TASK: Copy out the Haskell-cafe message below word for word, from its subject line to its last line.

DOCUMENT TEXT:
——
[Haskell-cafe] Modelling structurally subtyped and cyclic data in type safe Haskell

Patrick Chilton chpatrick at gmail.com
Mon Dec 12 07:40:00 UTC 2016


Hi Aura,

I recently added a typed module for exactly this data in clang-pure:
https://hackage.haskell.org/package/clang-pure-0.2.0.2/docs/Language-C-Clang-Cursor-Typed.html

As in libclang, the AST is represented as a tree of Cursors, which have a
CursorKind such as StructDecl, CallExpr etc.
In Haskell it's possible to lift this CursorKind to the type level, so you
know at compile-time what kind of Cursor you're dealing with.
This is useful because only certain kinds of Cursors have certain types of
properties, for example source extent, spelling etc.

You can use

matchKind :: forall kind. SingI kind => Cursor -> Maybe (CursorK kind)

to convert an untyped Cursor into a Cursor with a particular known kind.
Then, if you search the AST and only look at cursors where this function
returns Just,
you know that the given cursor has certain properties you expect.

Patrick

On Thu, Dec 8, 2016 at 1:19 PM, Aura Kelloniemi <kaura.dev at sange.fi> wrote:

> Hello
>
> This is my first post to Haskell Café. I am a hobbyist programmer who has
> lots
> of experience with imperative and OO languages ranging from 80286 assembly
> to
> Ada and Ruby. Last four years I've been learning Haskell, which has been a
> painfully educational experience - I have a good understanding about how
> CPUs
> work, but very little understanding about maths. This is a very long post,
> I apologize.
>
> Now I'm trying to create a tool which automatically generates foreign
> function
> interface (FFI) imports from C and C++ to Haskell. I have written a GCC
> plugin
> which extracts all relevant (and lots of irrelevant) information from GCC's
> TREEs and dumps the output as JSON. It also dumps preprocessor macros
> which is
> one of the reasons this tol is being given birth.
——
GIVEN DATA:
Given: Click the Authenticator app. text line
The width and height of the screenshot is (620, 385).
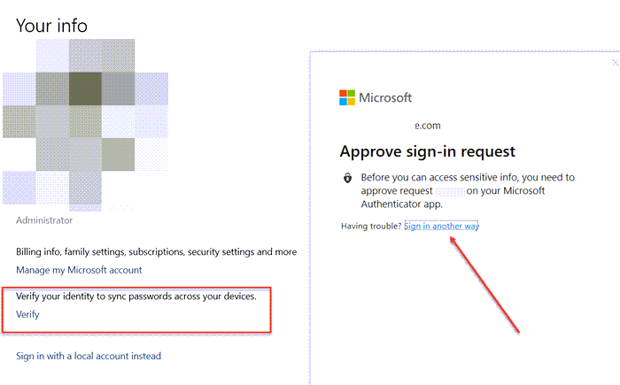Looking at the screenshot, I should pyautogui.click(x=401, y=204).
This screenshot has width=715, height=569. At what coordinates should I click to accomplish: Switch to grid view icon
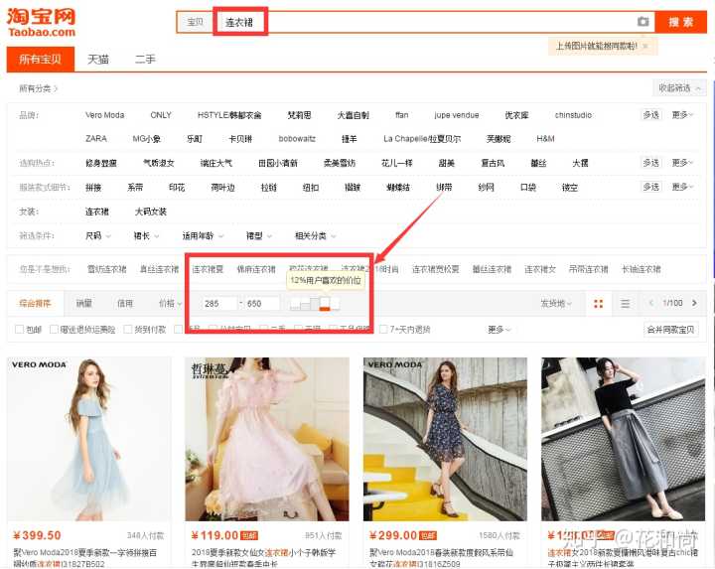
——
OUTPUT FOR THIS EXERCISE:
[Haskell-cafe] Modelling structurally subtyped and cyclic data in type safe Haskell

Patrick Chilton chpatrick at gmail.com
Mon Dec 12 07:40:00 UTC 2016


Hi Aura,

I recently added a typed module for exactly this data in clang-pure:
https://hackage.haskell.org/package/clang-pure-0.2.0.2/docs/Language-C-Clang-Cursor-Typed.html

As in libclang, the AST is represented as a tree of Cursors, which have a
CursorKind such as StructDecl, CallExpr etc.
In Haskell it's possible to lift this CursorKind to the type level, so you
know at compile-time what kind of Cursor you're dealing with.
This is useful because only certain kinds of Cursors have certain types of
properties, for example source extent, spelling etc.

You can use

matchKind :: forall kind. SingI kind => Cursor -> Maybe (CursorK kind)

to convert an untyped Cursor into a Cursor with a particular known kind.
Then, if you search the AST and only look at cursors where this function
returns Just,
you know that the given cursor has certain properties you expect.

Patrick

On Thu, Dec 8, 2016 at 1:19 PM, Aura Kelloniemi <kaura.dev at sange.fi> wrote:

> Hello
>
> This is my first post to Haskell Café. I am a hobbyist programmer who has
> lots
> of experience with imperative and OO languages ranging from 80286 assembly
> to
> Ada and Ruby. Last four years I've been learning Haskell, which has been a
> painfully educational experience - I have a good understanding about how
> CPUs
> work, but very little understanding about maths. This is a very long post,
> I apologize.
>
> Now I'm trying to create a tool which automatically generates foreign
> function
> interface (FFI) imports from C and C++ to Haskell. I have written a GCC
> plugin
> which extracts all relevant (and lots of irrelevant) information from GCC's
> TREEs and dumps the output as JSON. It also dumps preprocessor macros
> which is
> one of the reasons this tol is being given birth.